Nobody in the small group of guests who had lingered to a civil three o’clock found any remark with which to follow up this genealogical information, so Judith Appleby returned firmly to the bats.

‘There is a great deal of misconception about bats,’ she said. ‘Hardly anyone knows, for example, that they make excellent pets. Those village children ought to be told about that. A bat in a good home responds quickly to affection. And it doesn’t need to be fed from expensive tins.’

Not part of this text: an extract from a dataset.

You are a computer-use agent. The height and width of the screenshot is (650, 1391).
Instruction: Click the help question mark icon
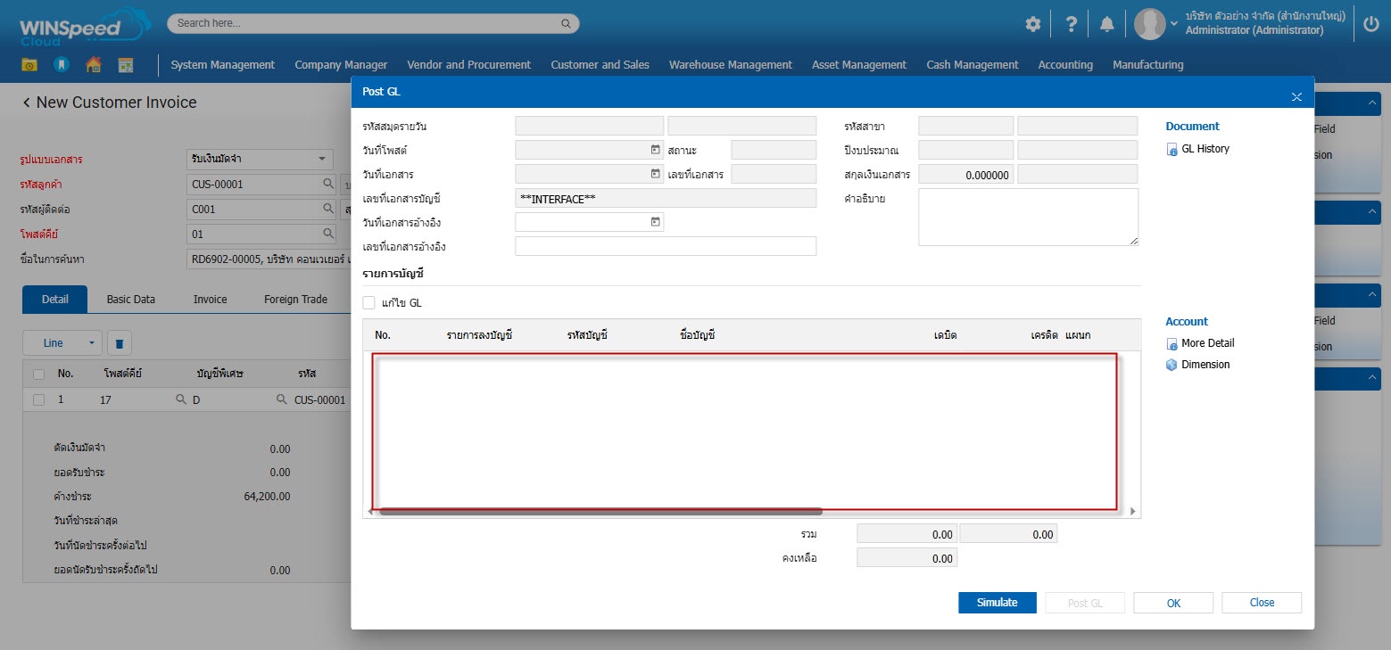click(1071, 24)
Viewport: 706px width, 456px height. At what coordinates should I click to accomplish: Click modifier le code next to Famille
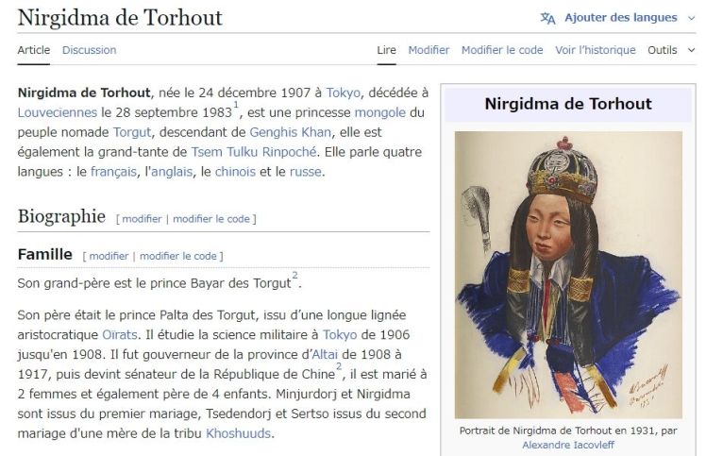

‘Very true,’ an elderly woman called Miss Minnychip said. ‘If the children ceased to be scared of them, the bats as they drop down at matins might join in the Benedicite. “O all ye Fowls of the Air, bless ye the Lord: praise him and magnify him for ever.” Ananias, Azarias, and Misael oughtn’t to be left to do all the work.’ Miss Minnychip reflected for a moment. ‘And more simply,’ she then added, ‘recall that blessed are they that dwell in Thy house. The psalm explicitly mentions sparrows and swallows, but it says nothing about excluding bats.’